(Collected data entries)
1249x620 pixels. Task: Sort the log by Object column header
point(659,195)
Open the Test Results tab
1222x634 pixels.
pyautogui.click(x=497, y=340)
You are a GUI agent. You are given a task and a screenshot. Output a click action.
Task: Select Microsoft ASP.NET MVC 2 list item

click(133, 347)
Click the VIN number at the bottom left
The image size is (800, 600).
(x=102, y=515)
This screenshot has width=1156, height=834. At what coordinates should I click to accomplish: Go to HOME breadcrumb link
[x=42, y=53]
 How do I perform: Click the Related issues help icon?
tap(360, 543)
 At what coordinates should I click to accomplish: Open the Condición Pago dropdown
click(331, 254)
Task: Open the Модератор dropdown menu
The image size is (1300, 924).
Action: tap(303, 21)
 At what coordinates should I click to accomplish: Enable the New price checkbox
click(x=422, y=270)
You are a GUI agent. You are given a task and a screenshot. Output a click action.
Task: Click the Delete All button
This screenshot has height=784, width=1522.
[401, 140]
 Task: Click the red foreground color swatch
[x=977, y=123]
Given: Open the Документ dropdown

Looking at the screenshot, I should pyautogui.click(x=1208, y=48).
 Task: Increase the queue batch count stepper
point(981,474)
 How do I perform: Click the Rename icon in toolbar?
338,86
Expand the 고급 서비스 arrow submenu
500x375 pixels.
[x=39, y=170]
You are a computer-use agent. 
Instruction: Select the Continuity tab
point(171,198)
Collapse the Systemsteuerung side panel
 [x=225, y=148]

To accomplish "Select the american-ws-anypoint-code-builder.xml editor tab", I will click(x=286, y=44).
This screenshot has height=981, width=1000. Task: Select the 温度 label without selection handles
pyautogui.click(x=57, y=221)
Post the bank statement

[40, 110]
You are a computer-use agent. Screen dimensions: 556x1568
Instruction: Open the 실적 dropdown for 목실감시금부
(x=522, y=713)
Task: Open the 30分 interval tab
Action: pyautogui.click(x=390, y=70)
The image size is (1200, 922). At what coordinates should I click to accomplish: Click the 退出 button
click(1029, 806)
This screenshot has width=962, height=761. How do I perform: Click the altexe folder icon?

**HOW TO COMPLETE THIS TASK**. Write out the data exactly as it stands.

**ANSWER TO THIS EXERCISE**.
1249x620 pixels. Task: Sort the log by Object column header
point(659,195)
Open the Test Results tab
1222x634 pixels.
pyautogui.click(x=497, y=340)
You are a GUI agent. You are given a task and a screenshot. Output a click action.
Task: Select Microsoft ASP.NET MVC 2 list item

click(133, 347)
Click the VIN number at the bottom left
The image size is (800, 600).
(x=102, y=515)
This screenshot has width=1156, height=834. At what coordinates should I click to accomplish: Go to HOME breadcrumb link
[x=42, y=53]
 How do I perform: Click the Related issues help icon?
tap(360, 543)
 At what coordinates should I click to accomplish: Open the Condición Pago dropdown
click(331, 254)
Task: Open the Модератор dropdown menu
The image size is (1300, 924).
Action: tap(303, 21)
 At what coordinates should I click to accomplish: Enable the New price checkbox
click(x=422, y=270)
You are a GUI agent. You are given a task and a screenshot. Output a click action.
Task: Click the Delete All button
This screenshot has height=784, width=1522.
[401, 140]
 Task: Click the red foreground color swatch
[x=977, y=123]
Given: Open the Документ dropdown

Looking at the screenshot, I should pyautogui.click(x=1208, y=48).
 Task: Increase the queue batch count stepper
point(981,474)
 How do I perform: Click the Rename icon in toolbar?
338,86
Expand the 고급 서비스 arrow submenu
500x375 pixels.
[x=39, y=170]
You are a computer-use agent. 
Instruction: Select the Continuity tab
point(171,198)
Collapse the Systemsteuerung side panel
 [x=225, y=148]

To accomplish "Select the american-ws-anypoint-code-builder.xml editor tab", I will click(x=286, y=44).
This screenshot has height=981, width=1000. Task: Select the 温度 label without selection handles
pyautogui.click(x=57, y=221)
Post the bank statement

[40, 110]
You are a computer-use agent. Screen dimensions: 556x1568
Instruction: Open the 실적 dropdown for 목실감시금부
(x=522, y=713)
Task: Open the 30分 interval tab
Action: pyautogui.click(x=390, y=70)
The image size is (1200, 922). At what coordinates should I click to accomplish: Click the 退出 button
click(1029, 806)
This screenshot has width=962, height=761. How do I perform: Click the altexe folder icon?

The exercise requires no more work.